Los ayuntamientos han contribuido con sus ineficaces normas a convertir a estas gentes no sólo en un modelo de la vileza sino en un arduo problema jurídico que ni jueces ni jurispertos han acertado a resolver. Esta circunstancia ha fomentado, a la vez, un unánime desprecio social a pesar de que la de aparcachoches no es la categoría más peligrosa ni violenta del hampa.
En su ánimo de zanjar esta cuestión irresoluble los alcaldes más comedidos han creado, empleando criterios higiénicos y morales, la subdivisión de aparcachoches legales. Esta diferenciación se basa no en la calidad de los aspavientos con que dirigen las maniobras sino en una consideración de orden tan intrincada como los problemas teológicos que urdía los Santos Padres de la Iglesia.
En realidad un aparcacoches bueno o legal es una abstracción inventada por los servicios municipales en su afán de acabar con su contrario, el gorrilla simple.

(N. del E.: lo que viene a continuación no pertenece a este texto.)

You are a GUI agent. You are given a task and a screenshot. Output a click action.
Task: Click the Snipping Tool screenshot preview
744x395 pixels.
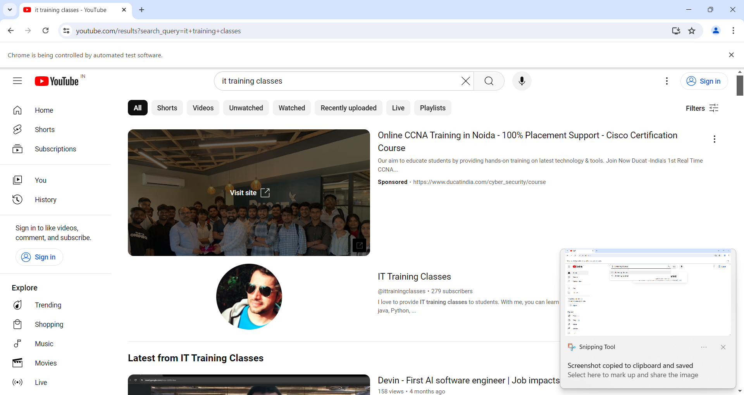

La propuesta del Ayuntamiento de Huelva da un paso más en esa carrera hacia el absurdo y plantea nada menos que la prohibición de indicar a los conductores los aparcamientos libres o, lo que es lo mismo, convertir en obligatorio un cierto grado de parálisis para los aparcacoches que, desde su entrada en vigencia, no podrán mover los brazos, los hombros o la cabeza. Ahora bien, siempre cabe la posibilidad de emplear gestos más discretos para indicar la plaza de estacionamiento -la lengua, por ejemplo, o los ojos, como los revendedores de yesca de la posguerra- lo que convertiría las grandes ciudades en un constante festival de mimo.